* REQUIRED WORK
#1 According to the passage on the Unnest operator, which Presto release first includes the optimized Unnest implementation?
#2 Carry on the passage about the faster Unnest operator, picking up after its final sentence.

* PASSAGE PROVIDED

Even Faster Unnest
Ying Su, Masha Basmanova, Orri Erling
Unnest is a common operation in Facebook’s daily Presto workload. It converts an ARRAY
, MAP
, or ROW
into a flat relation. Its original implementation used deep copy all the time and was very inefficient. In Unnest Operator Performance Enhancement with Dictionary Blocks, the author improved the Unnest operator by up to 10x in CPU and elapsed times by using DictionaryBlock
when possible. We went one step further and improved it for another 5-10x.
In this post, we will refer to the PrestoSQL implementation as "baseline". The JMH Benchmark results for different cases are shown below ("before" is the baseline implementation, and "after" is our new implementation):
The optimized Unnest implementation is available in Presto 0.235 and onward and is enabled by default. The JMH benchmark was also expanded to have better coverage and can be found in BenchmarkUnnestOperator.java.

* DATA
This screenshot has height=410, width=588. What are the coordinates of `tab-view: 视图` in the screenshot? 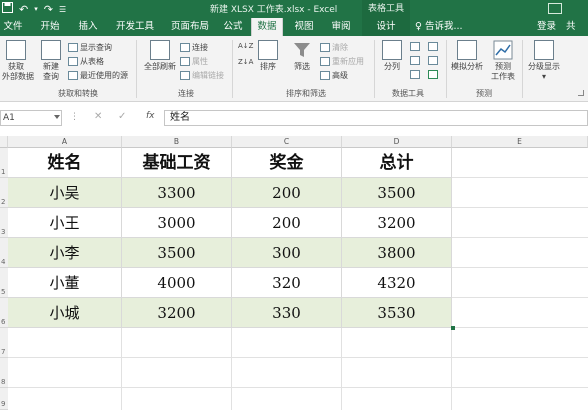 It's located at (304, 27).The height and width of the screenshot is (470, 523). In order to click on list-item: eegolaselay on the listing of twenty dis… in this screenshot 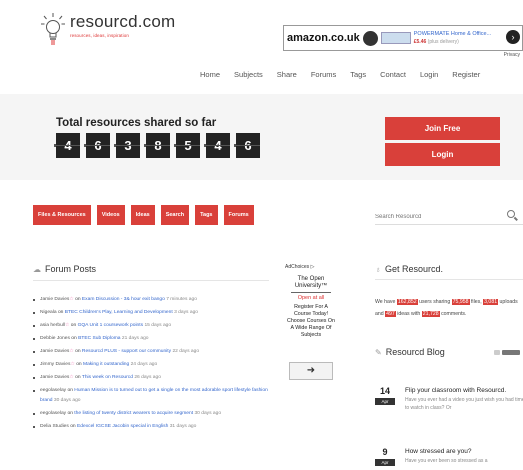, I will do `click(153, 414)`.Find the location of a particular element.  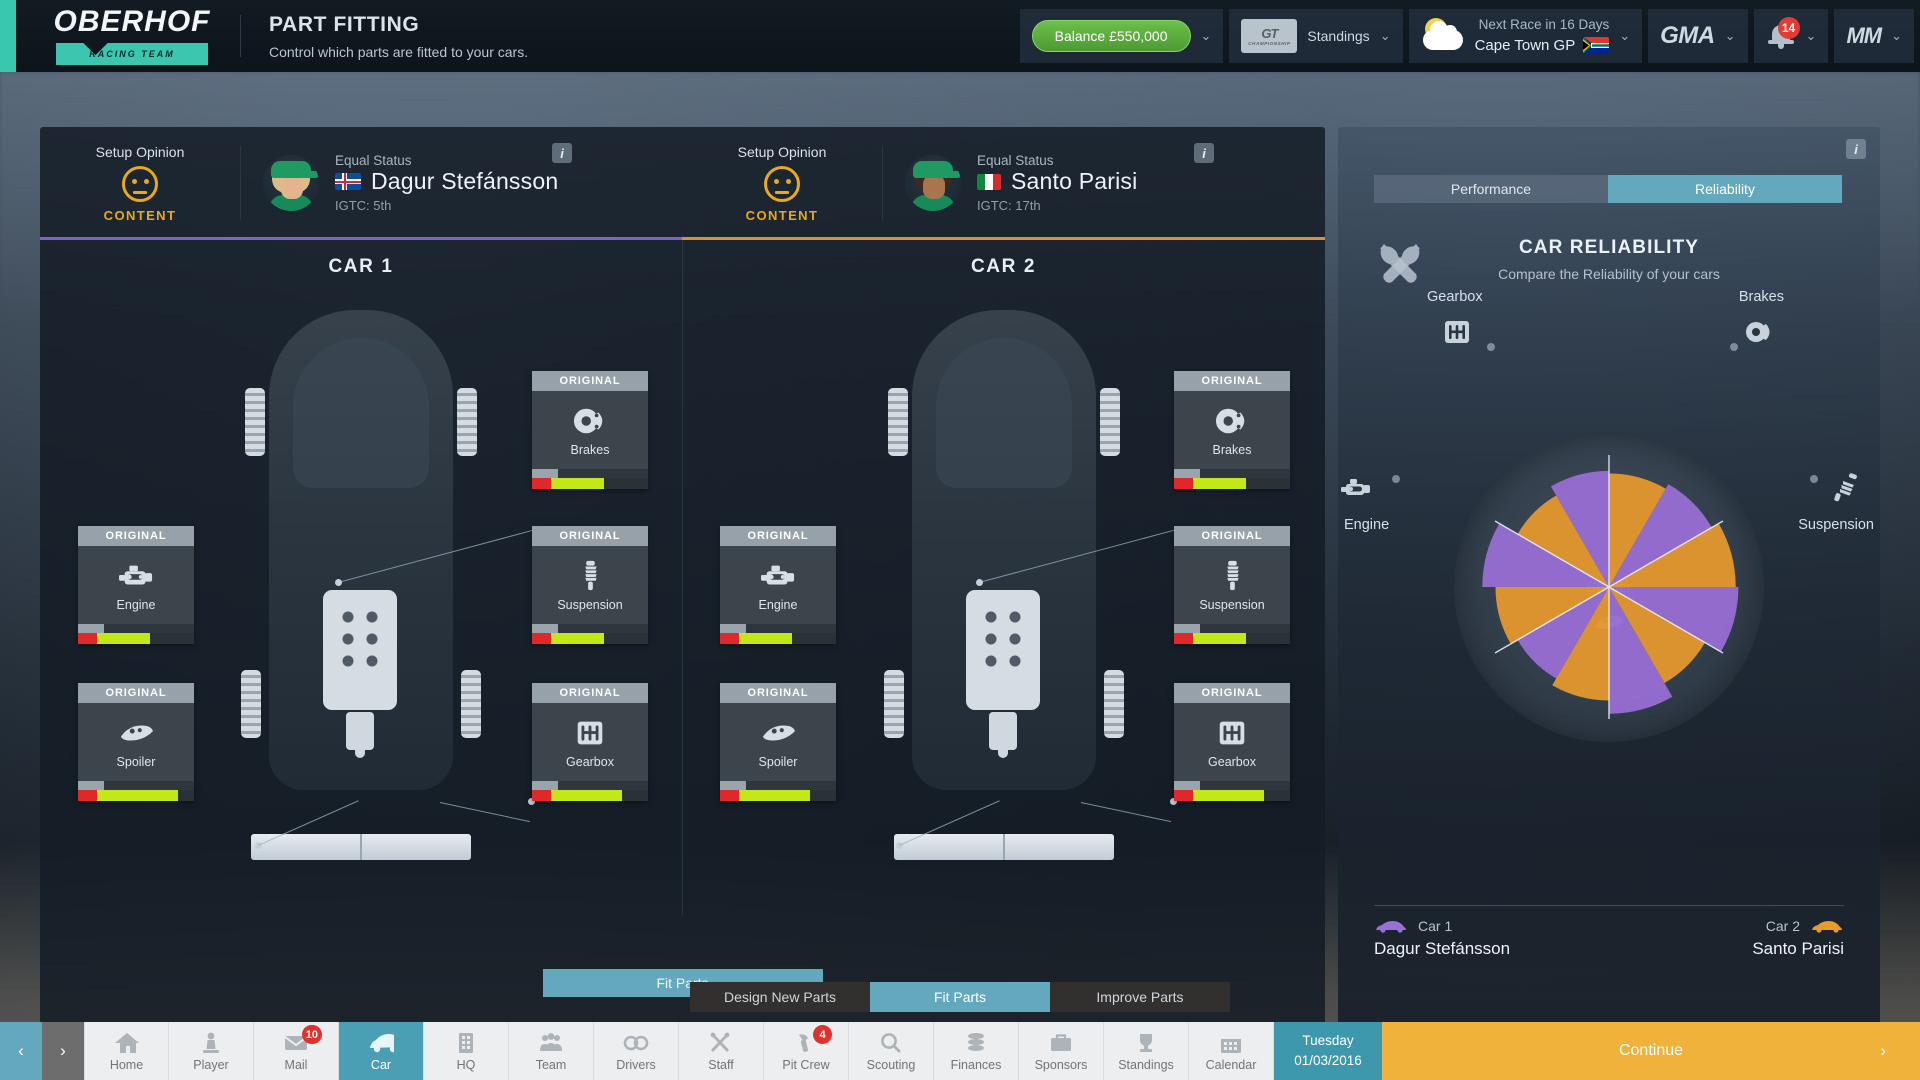

axis-dot is located at coordinates (1491, 347).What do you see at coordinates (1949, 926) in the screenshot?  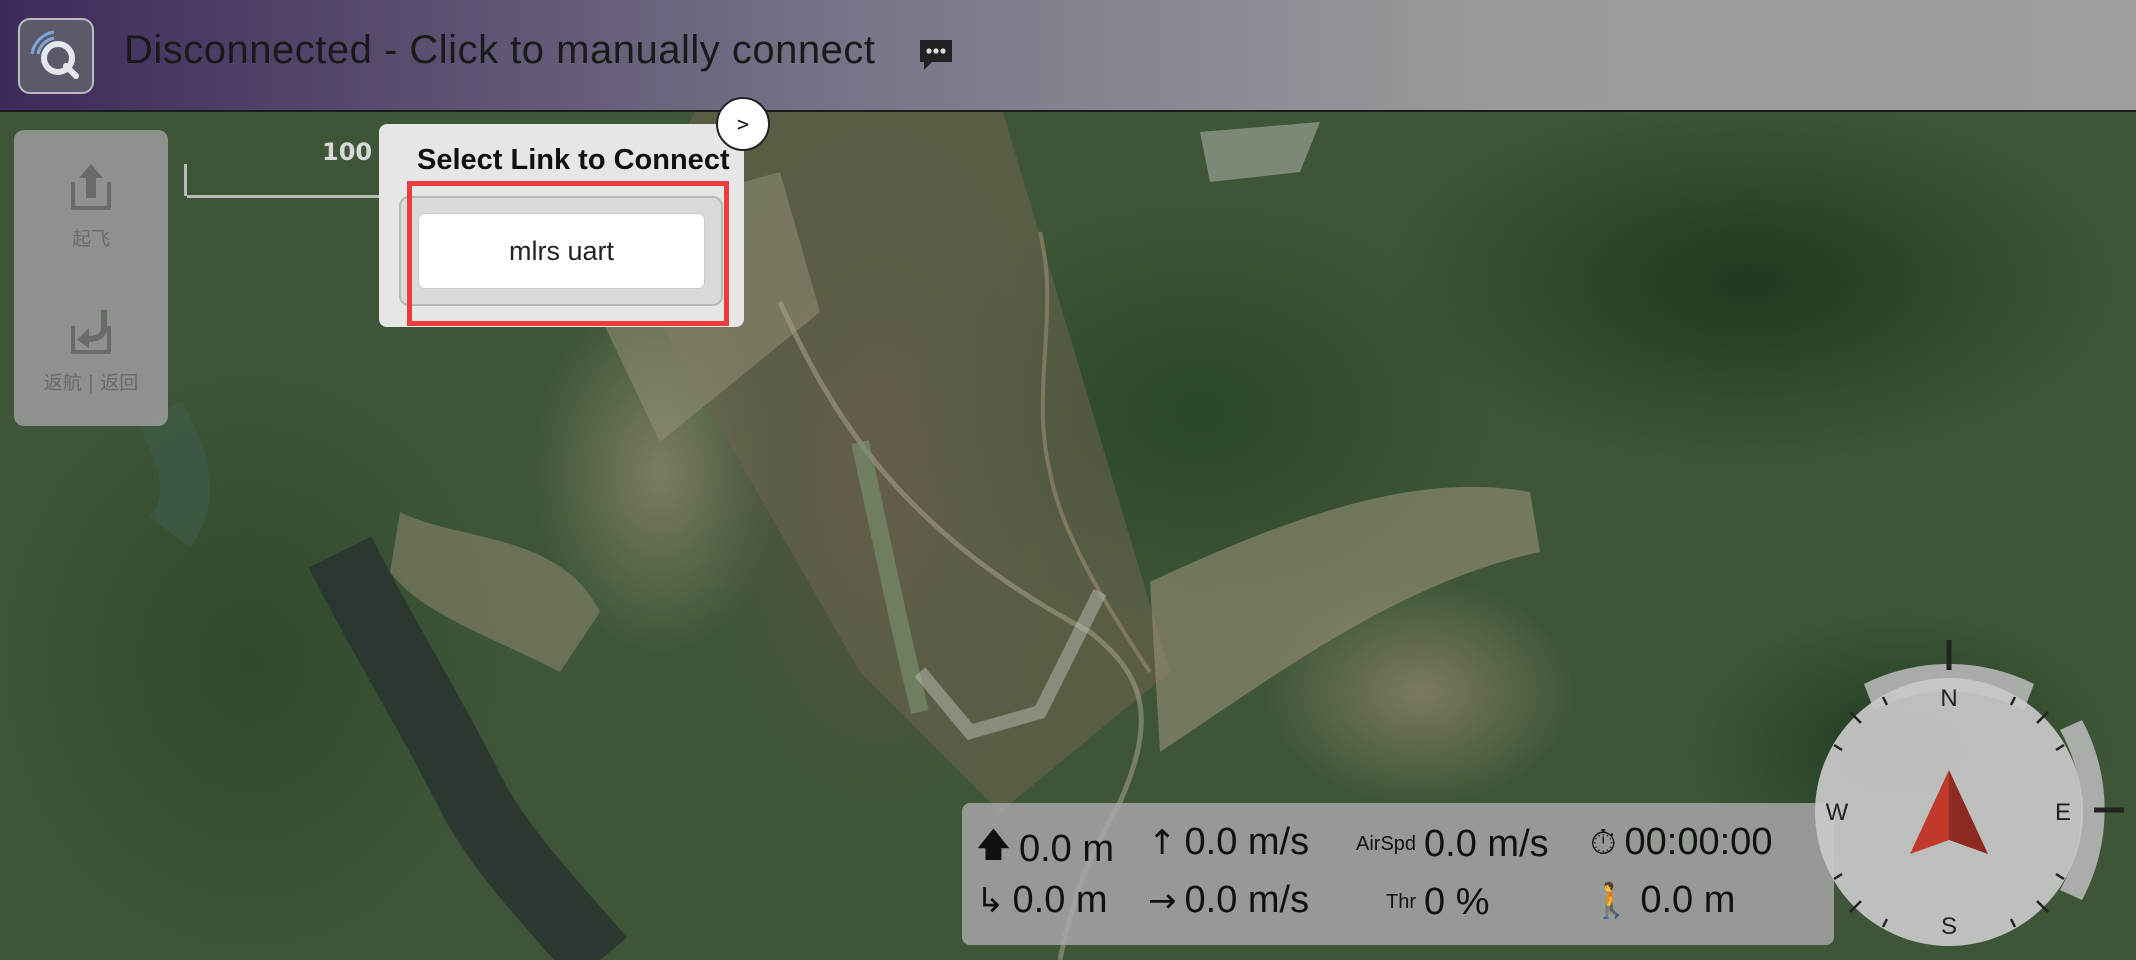 I see `compass-south: S` at bounding box center [1949, 926].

* EXPECTED RESPONSES
#1 Presto 0.235.

#2
In Facebook's production workload, we observed over a 6x CPU reduction on this operator. The following chart shows the pairwise comparison for all unnest operators in one of our test runs. Every dot below the diagonal is a win. About 25% of operators show over a 5x CPU reduction, and some of them have even over a 20x reduction.
The histogram of the after vs. before CPU ratio shows most operators has a ratio less than 1, meaning most of them were more efficient.
The following chart shows the operator's CPU percentage was reduced from about 2% to 0.1% out of all operators after the roll-out happened on May 28. The amount of CPU, though small, still matters at Facebook's scale.
What is the Unnest Operator?
When users have data structured as ARRAY
, MAP
, or ROW
they sometimes need to flatten them so that the nested structure can be regarded as top level citizen and sent to downstream operators for easier arithmetic or aggregation processing. An example query is as follows:
SELECT
zoo, animal
FROM (
VALUES
('OaklandZoo', ARRAY['dog', 'cat', 'tiger']),
('SanFranciscoZoo', ARRAY['dog', 'cat'])
) AS x (zoo, animals)
CROSS JOIN UNNEST(animals) AS t (animal);
In this example, the zoo
column, which is a VARCHAR
column, is being replicated for the same row and thus being called the "replicated column"; and the animals
column, which is an ARRAY(VARCHAR)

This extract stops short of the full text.